One of HydroGraph’s goals is to make its graphene widely available so that more manufacturers – in plastics and beyond – can incorporate graphene as an additive material, and Divigalpitiya highlights the Hyperion reactor’s compact size and modularity as benefits. “The footprint of the Hyperion platform is modular and very small – 2 meters by 2 meters and 4 meters high – so we can set up a reactor near feedstock sources that provide the oxygen and acetylene, reducing the need for transportation,” he said. “We can also build close to the customer to minimize supply chain risk.”

HydroGraph was formed in 2017, and its founders eventually pivoted from exploring the properties of graphene into formulating ways for an environmentally friendly process to produce it. The company currently has three locations: a lab in London, Ont., from which – in 2022 – the company secured a $90,000 grant in funding per year for two years for composite work at the Fraunhofer Innovation Platform for Composite Research at Western University; a Kansas plant in the community of Manhattan near Kansas State University; and a lab at the University of Manchester’s GEIC. “Manchester is known as ‘the home of graphene,’ since that’s where it was first isolated as a 2D material, so it’s important for us to have a presence there,” Divigalpitiya said. “We’re initially concentrating at GEIC on application areas aligned with our strategic focus of composites, coatings, and energy storage, and we can scale up to include other application areas based on market demand.”

In its Manhattan, Kan., location, Divigalpitiya continued, HydroGraph has physically co-located R&D and manufacturing together, in the same building. “There’s little-to-no barriers between these two critical groups, which facilitates communication and idea generation between them, so we have manufacturing working shoulder-to-shoulder with physicists, chemists, biologists, and engineers,” he said. “Basically, this type of organization is non-existent among mature corporations today, but it’s seen more with smaller start-ups.” The company currently has about 18 full-time employees in total, he added.

BOTTLES AND BEYOND   

As demonstrated by its recent testing of graphene in PET bottles, plastics is one of HydroGraph’s main areas of concentration at present. “We had already selected polymer composites as an exciting growth area, and then our involvement with PET came when an existing bottle molding customer asked us to test graphene with PET,” Divigalpitiya said. “What we’ve learned is that graphene is an excellent additive for PET because its very thin geometry makes it easier to go into the polymer structure than other fillers, and it also adds strength and thermal stability – in extrusion compounding, for example, the customer can actually improve throughput with our material. As far as handling the graphene by the operators on the shop floor, it can be treated like any other drop-in solution.”

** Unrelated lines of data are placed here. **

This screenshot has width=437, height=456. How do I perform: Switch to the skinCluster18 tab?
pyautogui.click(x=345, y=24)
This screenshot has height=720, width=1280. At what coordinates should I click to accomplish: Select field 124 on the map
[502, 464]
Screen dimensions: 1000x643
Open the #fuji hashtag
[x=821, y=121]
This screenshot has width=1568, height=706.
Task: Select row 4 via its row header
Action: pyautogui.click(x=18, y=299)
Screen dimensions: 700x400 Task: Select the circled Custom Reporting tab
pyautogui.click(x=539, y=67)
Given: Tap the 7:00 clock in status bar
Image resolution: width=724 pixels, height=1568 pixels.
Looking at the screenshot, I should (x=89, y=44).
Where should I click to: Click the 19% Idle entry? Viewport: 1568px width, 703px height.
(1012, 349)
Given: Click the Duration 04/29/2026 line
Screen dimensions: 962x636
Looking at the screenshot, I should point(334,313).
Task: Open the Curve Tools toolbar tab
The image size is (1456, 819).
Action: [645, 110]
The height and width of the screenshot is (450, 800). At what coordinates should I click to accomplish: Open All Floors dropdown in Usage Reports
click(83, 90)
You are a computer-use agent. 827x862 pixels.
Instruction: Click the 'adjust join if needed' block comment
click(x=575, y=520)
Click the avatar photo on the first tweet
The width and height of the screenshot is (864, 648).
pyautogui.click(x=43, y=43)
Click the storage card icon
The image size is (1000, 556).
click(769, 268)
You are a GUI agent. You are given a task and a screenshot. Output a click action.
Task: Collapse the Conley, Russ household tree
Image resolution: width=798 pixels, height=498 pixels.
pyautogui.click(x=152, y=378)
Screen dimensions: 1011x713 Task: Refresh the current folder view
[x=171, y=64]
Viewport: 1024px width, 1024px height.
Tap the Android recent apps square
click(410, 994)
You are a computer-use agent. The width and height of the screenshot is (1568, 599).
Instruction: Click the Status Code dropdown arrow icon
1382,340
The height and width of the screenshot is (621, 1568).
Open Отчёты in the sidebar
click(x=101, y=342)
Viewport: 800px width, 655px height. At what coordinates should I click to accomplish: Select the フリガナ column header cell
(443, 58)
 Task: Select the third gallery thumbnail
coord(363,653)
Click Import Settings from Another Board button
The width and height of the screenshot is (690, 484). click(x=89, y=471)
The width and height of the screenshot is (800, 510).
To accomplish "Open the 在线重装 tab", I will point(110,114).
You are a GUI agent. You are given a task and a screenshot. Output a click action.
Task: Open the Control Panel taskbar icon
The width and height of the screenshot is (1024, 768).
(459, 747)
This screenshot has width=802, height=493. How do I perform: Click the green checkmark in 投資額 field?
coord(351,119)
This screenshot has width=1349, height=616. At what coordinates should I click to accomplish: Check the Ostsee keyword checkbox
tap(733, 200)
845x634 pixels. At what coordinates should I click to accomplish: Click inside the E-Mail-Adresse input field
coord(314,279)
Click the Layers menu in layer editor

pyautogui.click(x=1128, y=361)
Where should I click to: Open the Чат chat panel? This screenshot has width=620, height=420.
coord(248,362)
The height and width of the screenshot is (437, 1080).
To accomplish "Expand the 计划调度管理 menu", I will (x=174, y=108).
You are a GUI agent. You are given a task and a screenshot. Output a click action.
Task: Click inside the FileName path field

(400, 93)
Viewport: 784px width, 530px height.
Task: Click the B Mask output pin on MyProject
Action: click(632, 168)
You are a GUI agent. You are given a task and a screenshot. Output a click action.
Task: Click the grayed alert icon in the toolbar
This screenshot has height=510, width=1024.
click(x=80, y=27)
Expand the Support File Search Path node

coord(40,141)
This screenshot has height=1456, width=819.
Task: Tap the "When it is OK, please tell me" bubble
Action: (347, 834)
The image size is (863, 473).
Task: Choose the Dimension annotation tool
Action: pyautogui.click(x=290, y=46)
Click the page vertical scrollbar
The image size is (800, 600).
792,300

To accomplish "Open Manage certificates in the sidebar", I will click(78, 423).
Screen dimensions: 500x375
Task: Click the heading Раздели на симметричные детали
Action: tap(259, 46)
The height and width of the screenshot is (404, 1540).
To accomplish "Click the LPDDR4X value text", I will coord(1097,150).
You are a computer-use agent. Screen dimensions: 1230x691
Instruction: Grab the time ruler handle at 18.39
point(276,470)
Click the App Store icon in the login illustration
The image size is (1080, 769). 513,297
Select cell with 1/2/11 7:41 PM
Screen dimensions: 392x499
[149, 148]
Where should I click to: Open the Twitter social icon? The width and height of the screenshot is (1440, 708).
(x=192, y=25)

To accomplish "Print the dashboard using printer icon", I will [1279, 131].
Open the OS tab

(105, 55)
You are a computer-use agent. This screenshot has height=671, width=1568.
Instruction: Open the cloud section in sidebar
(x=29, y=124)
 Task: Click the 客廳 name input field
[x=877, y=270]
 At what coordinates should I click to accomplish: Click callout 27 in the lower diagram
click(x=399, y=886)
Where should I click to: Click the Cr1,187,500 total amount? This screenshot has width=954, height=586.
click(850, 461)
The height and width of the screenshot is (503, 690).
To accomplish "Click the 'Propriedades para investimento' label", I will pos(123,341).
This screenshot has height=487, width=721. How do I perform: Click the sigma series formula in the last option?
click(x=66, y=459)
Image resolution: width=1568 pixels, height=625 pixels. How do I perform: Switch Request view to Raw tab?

In the short term, Divigalpitiya continued, HydroGraph’s next steps with PET will be to prove other benefits, like recyclability and barrier properties. “We’re also going to explore if our graphene will boost the strength of recycled material, which would let manufacturers reuse a higher percentage of recycled PET in the material mix,” he said. And in the longer term, the company plans to test its graphene powder in combination with other thermoset polymers.

Divigalpitiya compares the current state of graphene to aluminum in its early years, recalling the challenge to reach mainstream acceptance. But HydroGraph hopes to be a big part of changing that. “Certain high-value applications require additional functionalization to bring enhanced, attractive properties – such as tensile strength, elasticity, and conductivity – to more complex materials,” he said. “We can tailor our graphene to virtually any application, so we believe our future is very bright as far as integrating graphene into just about any material you can imagine.”